#### Exercise directions
Below are the records. State how many of their lines contain "agent", with nothing else.

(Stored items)
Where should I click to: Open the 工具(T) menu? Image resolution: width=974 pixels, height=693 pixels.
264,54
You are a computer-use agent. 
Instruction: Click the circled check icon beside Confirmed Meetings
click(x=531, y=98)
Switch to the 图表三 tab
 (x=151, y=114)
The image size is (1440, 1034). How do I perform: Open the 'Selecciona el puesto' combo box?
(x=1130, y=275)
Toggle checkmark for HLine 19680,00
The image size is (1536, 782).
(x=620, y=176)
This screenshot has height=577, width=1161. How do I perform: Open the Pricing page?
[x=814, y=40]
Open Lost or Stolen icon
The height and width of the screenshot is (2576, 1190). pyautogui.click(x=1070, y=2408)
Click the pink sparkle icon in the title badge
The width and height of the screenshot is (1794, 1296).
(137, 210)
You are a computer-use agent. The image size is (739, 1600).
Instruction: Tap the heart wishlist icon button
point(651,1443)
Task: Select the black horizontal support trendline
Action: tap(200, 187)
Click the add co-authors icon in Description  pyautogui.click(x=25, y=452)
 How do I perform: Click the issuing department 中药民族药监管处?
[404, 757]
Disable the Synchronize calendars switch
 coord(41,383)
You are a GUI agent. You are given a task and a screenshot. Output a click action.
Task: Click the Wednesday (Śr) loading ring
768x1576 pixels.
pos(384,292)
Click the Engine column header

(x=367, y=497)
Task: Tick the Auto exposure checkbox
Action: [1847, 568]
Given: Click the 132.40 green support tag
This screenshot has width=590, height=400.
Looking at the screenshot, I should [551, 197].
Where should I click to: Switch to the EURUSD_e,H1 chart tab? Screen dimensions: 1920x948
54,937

#### Written answer
3